On 14.08.2015 13:19, Jonathan Wakely wrote:
On 14 August 2015 at 10:54, Andrey Semashev <andrey.semas...@gmail.com> wrote:

Otherwise I cannot see how (x==0 && y==0) could happen. The last load in
each thread is sequenced after the first seq_cst store and both stores are
ordered with respect to each other, so one of the threads should produce 1.

The tool evaluates the possible executions according to a formal model
of the C++ memory model, so is invaluable for answering questions like
this.

It shows that there is no sychronizes-with (shown as "sw")
relationship between the seq_cst store and the relaxed load for each
atomic object. There is a total order of sequentially consistent
operations, but the loads are not sequentially consistent and do not
synchronize with the stores.

Thank you Jonathan, you are correct. I've changed the test to use seq_cst on loads as well and also removed the first load as it doesn't really matter for the test. I'll see if it helps the tester.
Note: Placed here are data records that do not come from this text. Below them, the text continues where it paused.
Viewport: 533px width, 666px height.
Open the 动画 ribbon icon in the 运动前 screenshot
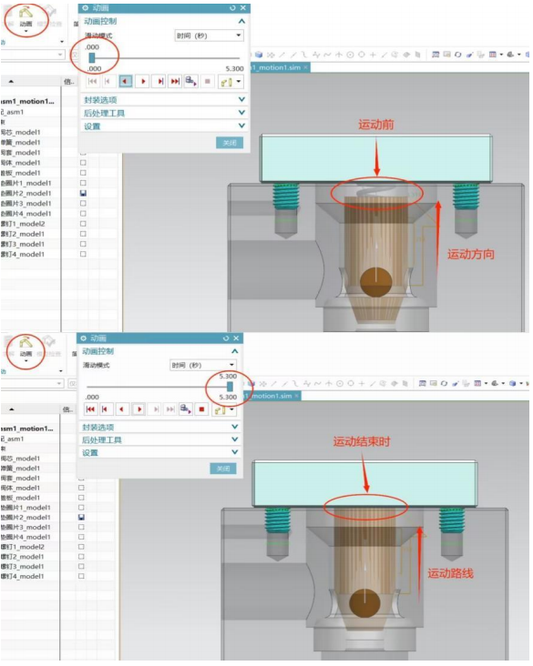pyautogui.click(x=26, y=18)
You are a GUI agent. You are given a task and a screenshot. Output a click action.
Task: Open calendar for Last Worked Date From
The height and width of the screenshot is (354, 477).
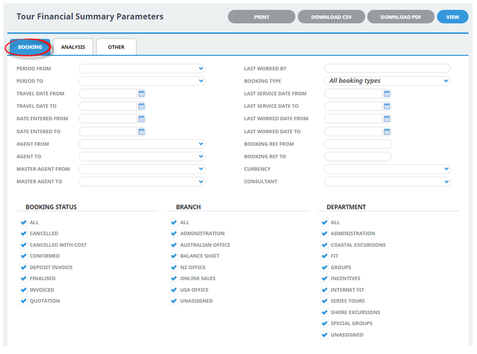point(387,119)
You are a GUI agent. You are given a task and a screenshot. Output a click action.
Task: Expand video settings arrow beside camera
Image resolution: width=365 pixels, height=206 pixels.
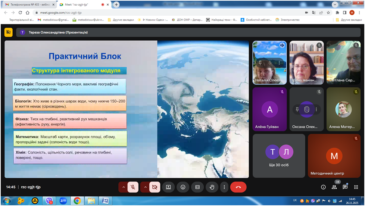[145, 187]
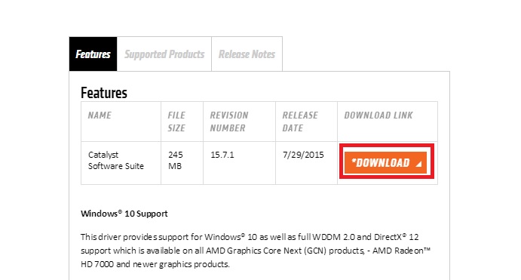The height and width of the screenshot is (280, 521).
Task: Click the paragraph line mentioning DirectX 12
Action: pos(250,237)
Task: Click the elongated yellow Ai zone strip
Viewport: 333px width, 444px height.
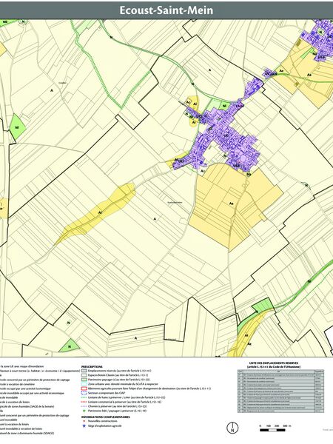Action: coord(96,213)
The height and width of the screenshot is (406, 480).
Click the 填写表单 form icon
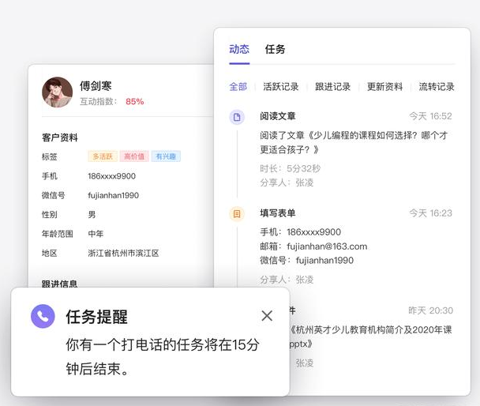236,214
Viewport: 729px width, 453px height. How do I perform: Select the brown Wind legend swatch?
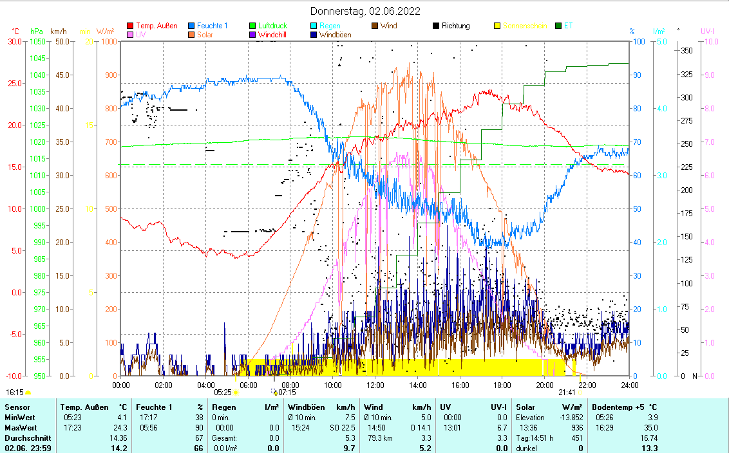click(x=375, y=26)
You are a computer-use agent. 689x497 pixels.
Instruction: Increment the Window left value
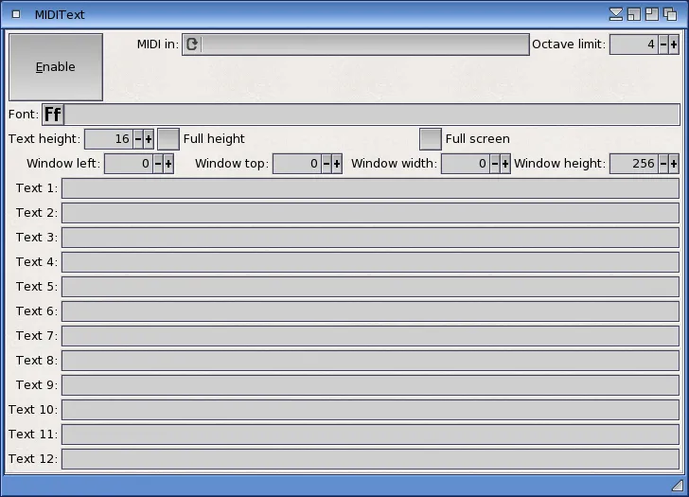pos(168,164)
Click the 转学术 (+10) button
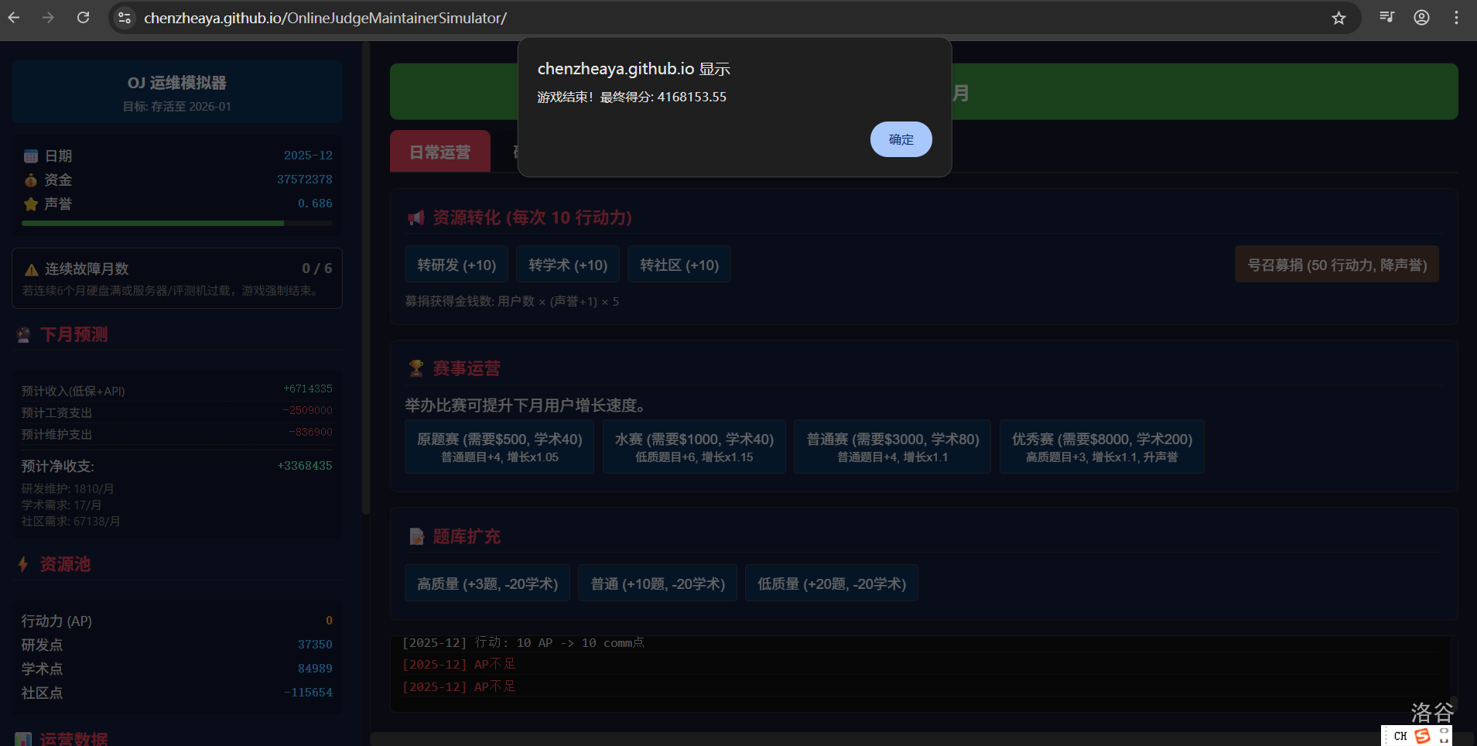This screenshot has height=746, width=1477. tap(568, 265)
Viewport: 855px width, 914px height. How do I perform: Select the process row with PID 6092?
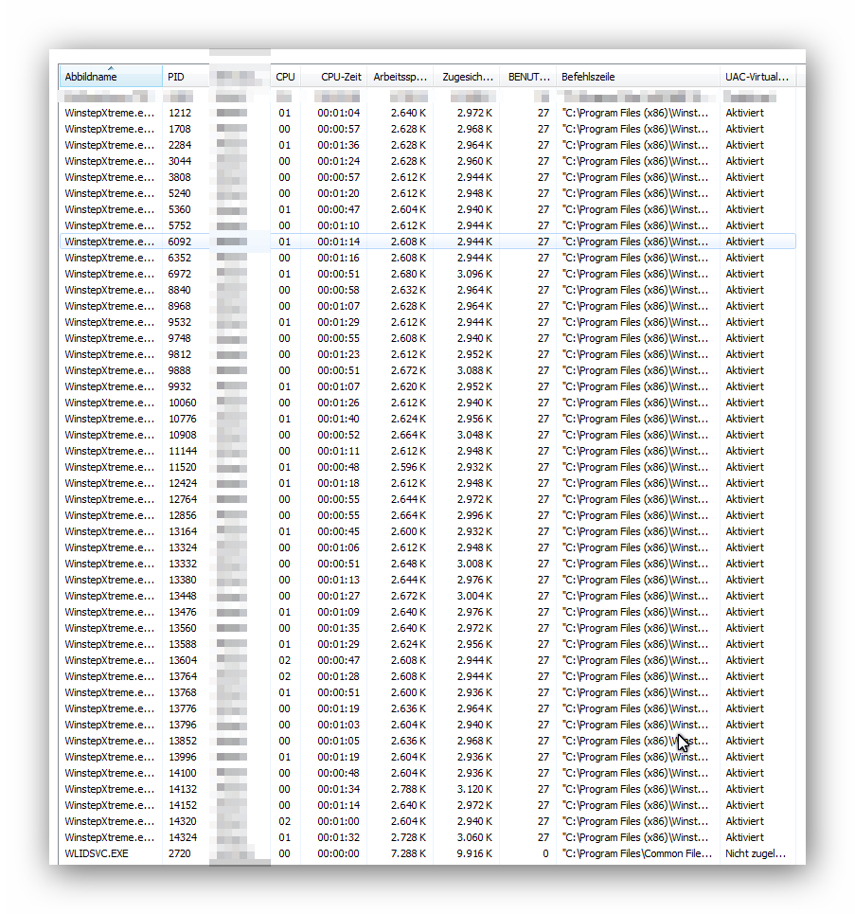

I'm still not entirely sure if the missing 'sync' instruction is a, let's say, desirable code, from practical point of view. I understand that the seq_cst load will generate an extra 'sync' which will ensure the stored 1 is visible to the other thread. However, if there is no second instruction, i.e. thread 1 performs a store(seq_cst) and thread 2 performs a load(seq_cst) of the same atomic variable, the second thread may not observe the stored value until thread 1 performs another instruction involving 'sync' (or the CPU flushes the cache line for some reason). This increases latencies of inter-thread communication.